(1)由 来

  鎌倉時代の承久元年
(一二一九)、遠山谷の尾の島に諏訪社を創建された頃、
 神を崇敬する当地の先人が鎌倉にのぼり、湯立神楽
(ゆたてかぐら)を遠山地方に
 伝えたという説と、伊勢神楽の一部を伝承したという説があり、はっきりしたことは
 不明です。
  その後、遠山氏の祖霊をまつる儀式が加えられ、遠山谷の人びとの再生行事の祭りと
 して行なわれています。
  再生行事とは、人間が働きつきて力がおとろえているとき、生きる魂を蘇らせるため、
 神霊の力をいただくという行事です。
  これは、火の神様によって水の神様からいただく清い水を沸かし、大八州
(おおやしま 日本国の古称)
------------
◆ **課題の説明**:
「由来」の本文のうち「その後、遠山氏の祖霊をまつる儀式が加えられ、遠山谷の人びとの再生行事の祭りと」から「(おおやしま 日本国の古称)」までを含めて書き写し、その中の「神霊」を「神々」に置き換えること。

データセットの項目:
------------
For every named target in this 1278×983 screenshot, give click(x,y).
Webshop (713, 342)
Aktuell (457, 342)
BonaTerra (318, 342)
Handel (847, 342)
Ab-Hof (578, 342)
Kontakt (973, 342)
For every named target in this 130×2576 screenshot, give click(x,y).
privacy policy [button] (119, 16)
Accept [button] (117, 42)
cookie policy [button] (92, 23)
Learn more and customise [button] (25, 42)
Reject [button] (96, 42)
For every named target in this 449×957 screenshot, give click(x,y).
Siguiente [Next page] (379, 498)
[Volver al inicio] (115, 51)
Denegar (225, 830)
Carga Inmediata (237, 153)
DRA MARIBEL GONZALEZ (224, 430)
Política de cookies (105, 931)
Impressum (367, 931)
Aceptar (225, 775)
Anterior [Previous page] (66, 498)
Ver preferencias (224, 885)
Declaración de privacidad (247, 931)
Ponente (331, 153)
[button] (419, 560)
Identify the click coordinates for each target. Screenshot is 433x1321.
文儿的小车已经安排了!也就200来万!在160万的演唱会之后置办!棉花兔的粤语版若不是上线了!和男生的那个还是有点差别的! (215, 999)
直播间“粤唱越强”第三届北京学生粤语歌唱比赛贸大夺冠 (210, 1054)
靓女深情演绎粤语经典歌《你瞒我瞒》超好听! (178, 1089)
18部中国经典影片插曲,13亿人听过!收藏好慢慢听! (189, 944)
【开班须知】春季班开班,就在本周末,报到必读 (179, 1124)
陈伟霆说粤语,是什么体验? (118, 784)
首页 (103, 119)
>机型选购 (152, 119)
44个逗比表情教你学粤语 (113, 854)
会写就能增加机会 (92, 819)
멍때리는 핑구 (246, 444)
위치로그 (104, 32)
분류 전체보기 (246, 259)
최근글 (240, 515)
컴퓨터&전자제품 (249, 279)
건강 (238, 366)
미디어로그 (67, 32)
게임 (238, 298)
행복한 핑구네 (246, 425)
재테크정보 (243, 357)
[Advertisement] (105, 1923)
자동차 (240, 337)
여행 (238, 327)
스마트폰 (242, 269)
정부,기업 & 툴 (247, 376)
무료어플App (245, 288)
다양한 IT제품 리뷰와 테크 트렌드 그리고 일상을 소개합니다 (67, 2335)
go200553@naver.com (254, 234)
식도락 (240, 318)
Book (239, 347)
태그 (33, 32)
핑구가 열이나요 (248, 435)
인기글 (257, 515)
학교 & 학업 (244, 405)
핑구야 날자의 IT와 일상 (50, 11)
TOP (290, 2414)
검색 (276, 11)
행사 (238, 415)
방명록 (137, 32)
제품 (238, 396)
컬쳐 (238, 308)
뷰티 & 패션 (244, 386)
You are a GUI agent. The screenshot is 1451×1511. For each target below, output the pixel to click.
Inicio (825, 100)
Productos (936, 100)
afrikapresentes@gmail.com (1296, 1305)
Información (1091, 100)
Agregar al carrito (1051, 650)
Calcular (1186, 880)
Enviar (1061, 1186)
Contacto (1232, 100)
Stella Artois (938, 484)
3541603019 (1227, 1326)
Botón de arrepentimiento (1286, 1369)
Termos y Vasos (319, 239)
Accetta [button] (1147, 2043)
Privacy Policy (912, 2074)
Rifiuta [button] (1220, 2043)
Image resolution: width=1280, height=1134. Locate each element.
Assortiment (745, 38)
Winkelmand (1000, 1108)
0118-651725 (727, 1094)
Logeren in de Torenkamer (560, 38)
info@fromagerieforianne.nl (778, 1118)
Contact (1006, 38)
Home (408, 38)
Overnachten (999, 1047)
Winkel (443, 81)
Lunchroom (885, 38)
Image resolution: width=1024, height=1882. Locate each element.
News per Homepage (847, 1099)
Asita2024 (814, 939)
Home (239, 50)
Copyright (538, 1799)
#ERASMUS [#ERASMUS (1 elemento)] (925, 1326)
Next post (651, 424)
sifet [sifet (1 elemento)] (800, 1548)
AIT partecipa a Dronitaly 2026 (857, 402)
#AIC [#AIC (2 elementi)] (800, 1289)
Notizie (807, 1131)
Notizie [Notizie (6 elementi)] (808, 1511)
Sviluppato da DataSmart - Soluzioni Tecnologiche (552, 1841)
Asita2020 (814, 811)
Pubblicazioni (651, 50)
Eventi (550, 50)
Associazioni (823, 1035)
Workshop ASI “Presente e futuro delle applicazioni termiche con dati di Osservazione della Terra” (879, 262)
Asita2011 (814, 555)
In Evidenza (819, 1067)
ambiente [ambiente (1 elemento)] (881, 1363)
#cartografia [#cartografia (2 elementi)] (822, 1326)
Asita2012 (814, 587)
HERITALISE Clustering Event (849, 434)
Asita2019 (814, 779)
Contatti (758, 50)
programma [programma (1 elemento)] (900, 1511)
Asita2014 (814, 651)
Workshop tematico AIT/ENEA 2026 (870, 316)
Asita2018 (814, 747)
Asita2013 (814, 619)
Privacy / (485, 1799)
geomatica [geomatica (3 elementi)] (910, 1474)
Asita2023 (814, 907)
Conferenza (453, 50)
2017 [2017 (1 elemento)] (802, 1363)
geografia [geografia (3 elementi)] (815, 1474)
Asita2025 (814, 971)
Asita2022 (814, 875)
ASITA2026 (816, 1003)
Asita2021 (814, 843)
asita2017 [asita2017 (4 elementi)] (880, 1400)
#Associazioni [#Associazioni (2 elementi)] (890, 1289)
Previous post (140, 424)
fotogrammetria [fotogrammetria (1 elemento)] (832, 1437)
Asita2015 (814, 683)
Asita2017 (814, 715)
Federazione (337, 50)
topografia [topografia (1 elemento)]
------------
◆ **課題の出力**:
その後、遠山氏の祖霊をまつる儀式が加えられ、遠山谷の人びとの再生行事の祭りと
 して行なわれています。
  再生行事とは、人間が働きつきて力がおとろえているとき、生きる魂を蘇らせるため、
 神々の力をいただくという行事です。
  これは、火の神様によって水の神様からいただく清い水を沸かし、大八州
(おおやしま 日本国の古称)